Time-dependent perturbation theory in a harmonic oscillator with a time-dependent force

Question

Lets assume the classic quantum harmonic oscillator (HO) with a Hamiltonian $$ \hat{H}(t) = - \frac{\hbar^2}{2m} \frac{d^2}{d x^2} + \frac{m \omega^2 \hat{x}^2}{2} + F(t) \hat{x} $$ where $F(t)$ is a time-dependent force defined via $$ F(t)=\frac{F_0 \tau / \omega}{\tau^2 + t^2} $$ At time $t \to -\infty$ the particle with mass $m$ is in the ground state $| 0 \rangle$ of the HO potential. Since this is a time-dependent problem, I try to use time-dependent perturbation theory to first order to obtain the probability that at $t \to \infty$ the particle is in the first excited state $|1\rangle$. From the lecture we have obtained the (slightly more general) formula $$ |c_f (t)|^2 = \frac{1}{\hbar^2} \left| \int_{t_0}^t V_{fi} (t') e^{i \omega_{fi} t'} dt' \right|^2 $$ which we already have applied to the kicked oscillator as shown here (I used the same notation to make life easier for the readers here). But, how can I (can I?) apply this approach to this problem? As I see it, I need to somehow use $F(t)$ to get an expression for $V_{fi}(t')$ that gives me a calculable expression.

Answer 1

Your hamiltonian looks pretty wonky, and the notation should give itself away. $F(t)$ is a force, so what is it doing inside the hamiltonian without an $x$?

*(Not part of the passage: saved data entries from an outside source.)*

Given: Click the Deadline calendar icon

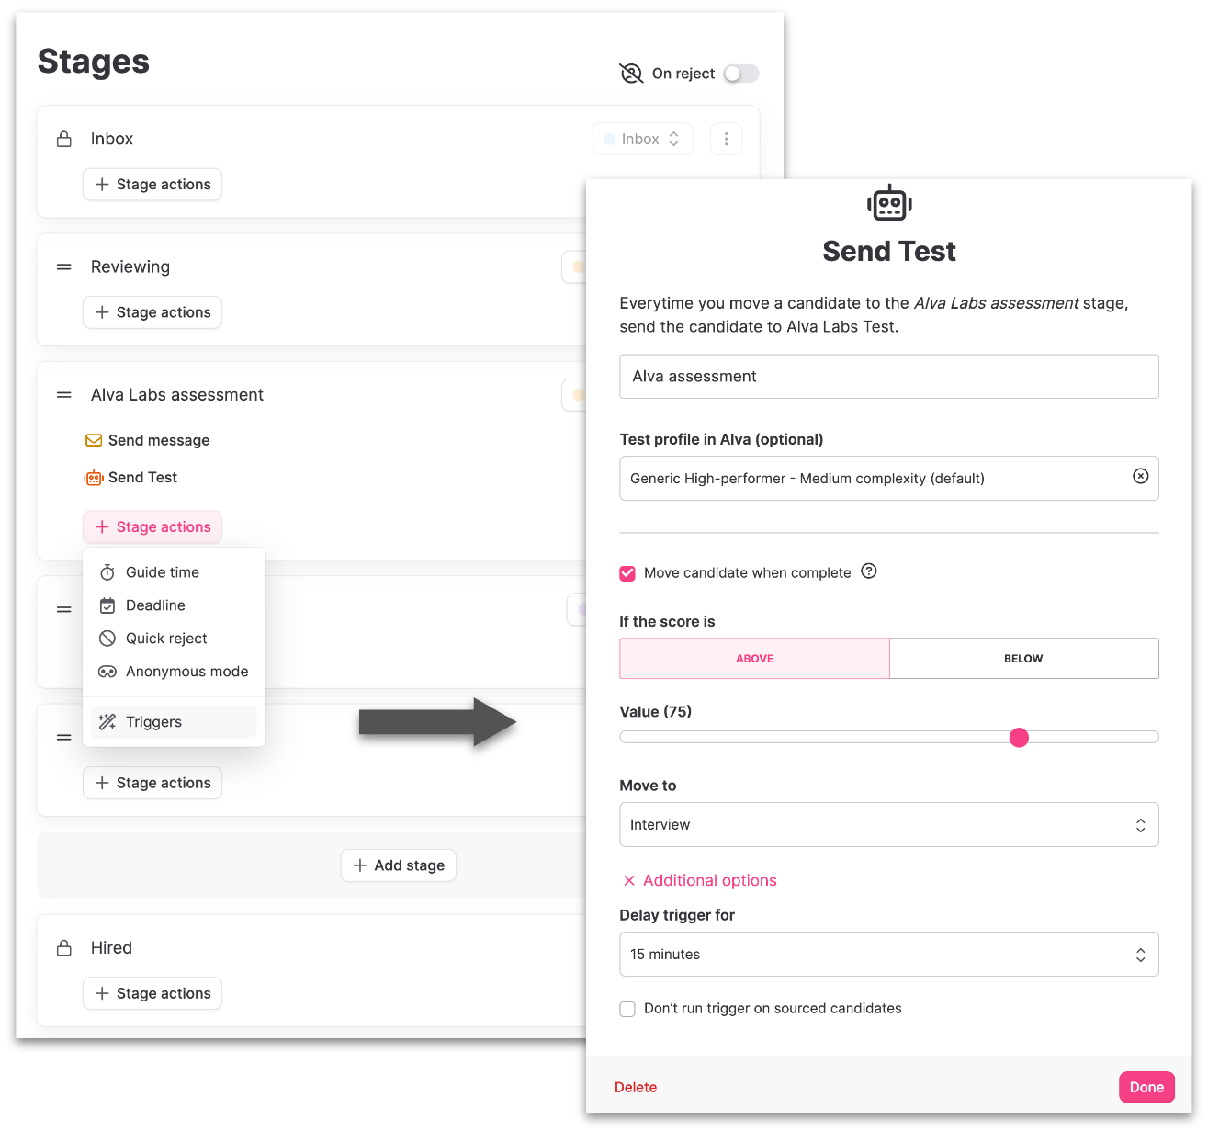Looking at the screenshot, I should (107, 605).
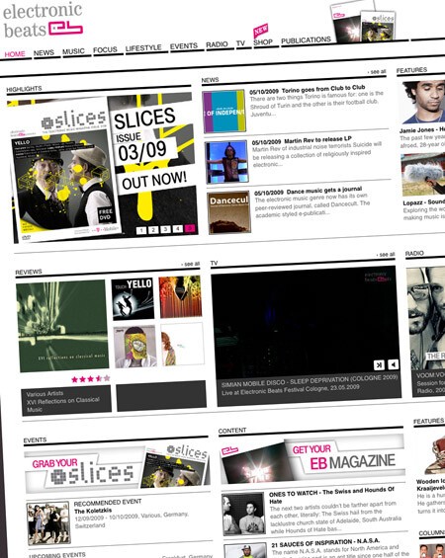The image size is (445, 558).
Task: Click the star rating under review
Action: coord(91,379)
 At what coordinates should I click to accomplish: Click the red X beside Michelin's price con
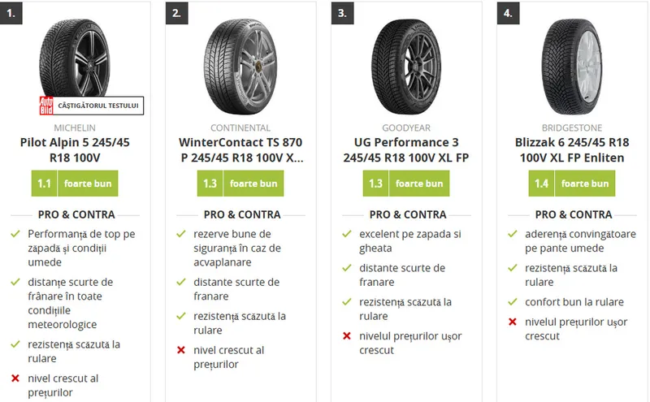(15, 378)
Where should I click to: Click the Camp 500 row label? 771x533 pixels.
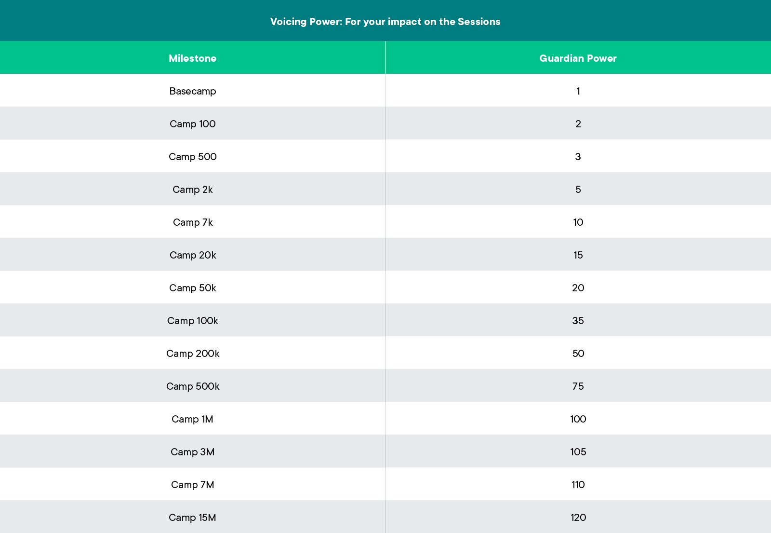point(192,157)
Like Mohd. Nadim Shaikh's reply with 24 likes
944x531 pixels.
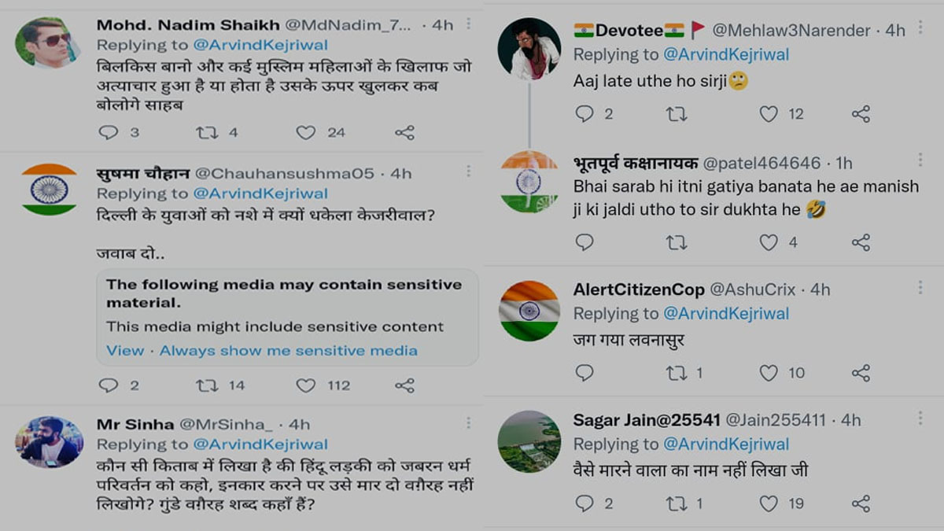[306, 133]
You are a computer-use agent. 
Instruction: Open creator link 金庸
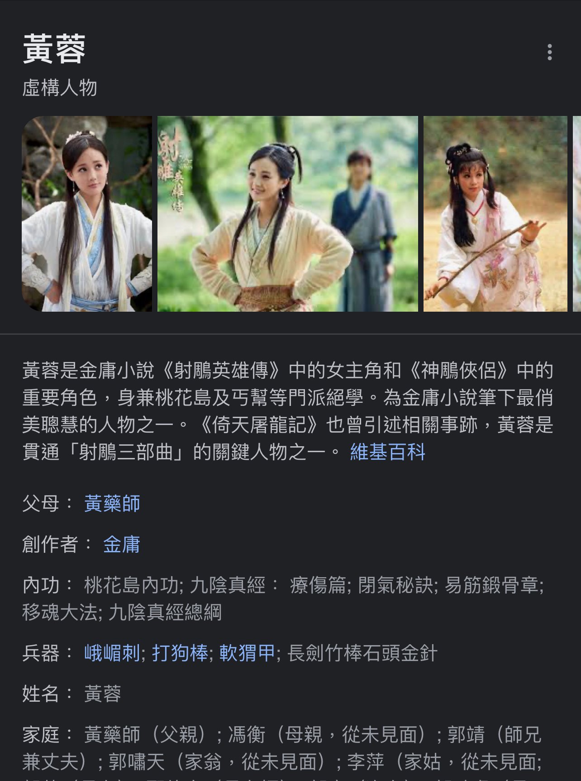(121, 544)
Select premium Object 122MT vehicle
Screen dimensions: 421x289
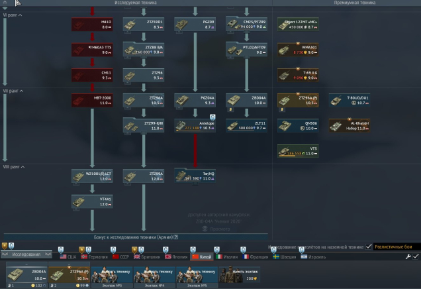coord(298,25)
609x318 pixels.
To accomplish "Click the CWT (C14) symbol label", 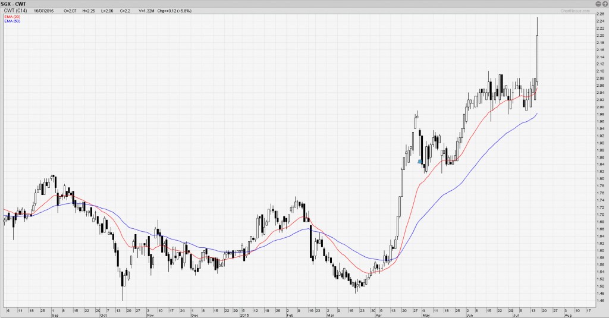I will (x=14, y=11).
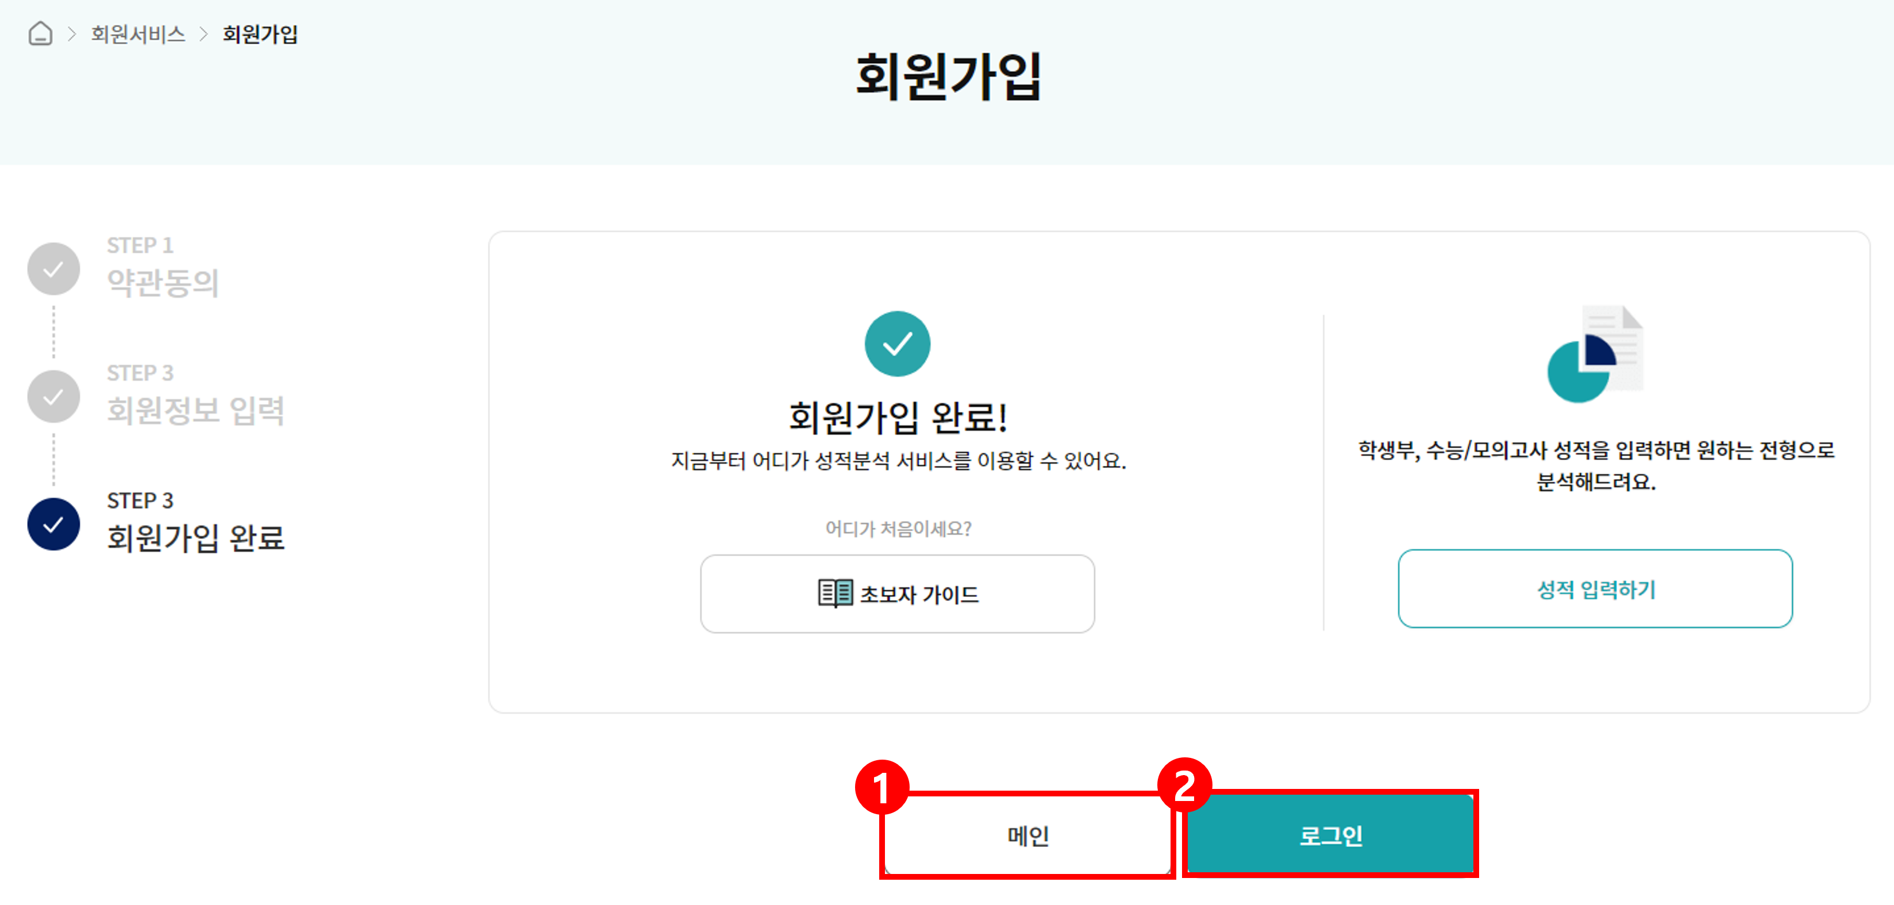The height and width of the screenshot is (905, 1894).
Task: Click the teal 로그인 button
Action: pyautogui.click(x=1331, y=835)
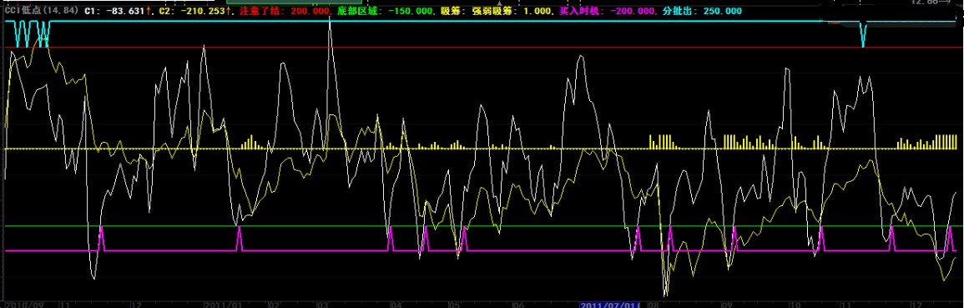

Instead, you might want to consider the hamiltonian $$ H(t) = - \frac{\hbar^2}{2m} \frac{d^2}{d x^2} + \frac{1}{2}m \omega^2 x^2 + F(t)x, $$ where $V(t) = F(t)x$ is a bona fide potential. This will save you from some embarrassing features of your original hamiltonian, like the fact that if you just set $V(t) = F(t)$ then its matrix elements will just be $$ V_{fi}(t) = \langle f|V(t)|i\rangle = \langle f|F(t)|i\rangle = F(t)\langle f|i\rangle = \delta_{fi}F(t), $$ and you will not get any transitions at all. If, instead, you use the actual potential $V(t)=F(t)x$, the matrix elements are $$ V_{fi}(t) = \langle f|V(t)|i\rangle = \langle f|F(t)x|i\rangle = F(t)\langle f|x|i\rangle, $$ and they can be calculated relatively easily by expressing $x$ as a sum of $a$ and $a^\dagger$, giving you an expression proportional to $\delta_{f,i-1}+\delta_{f,i+1}$. In the end, this will reduce rather easily to some prefactor multiplying the integral $$ \int_{-\infty}^\infty F(t) e^{i\omega t}\mathrm dt, $$ which requires some handling of the exponential integral Ei function (see also here) (probably after some partial-fractions handling of the denominator? e.g. you can split $$\frac{2}{\tau^2+t^2}=\frac{1}{t+i\tau}+\frac{1}{t-i\tau}$$ or something) but which should not be particularly challenging.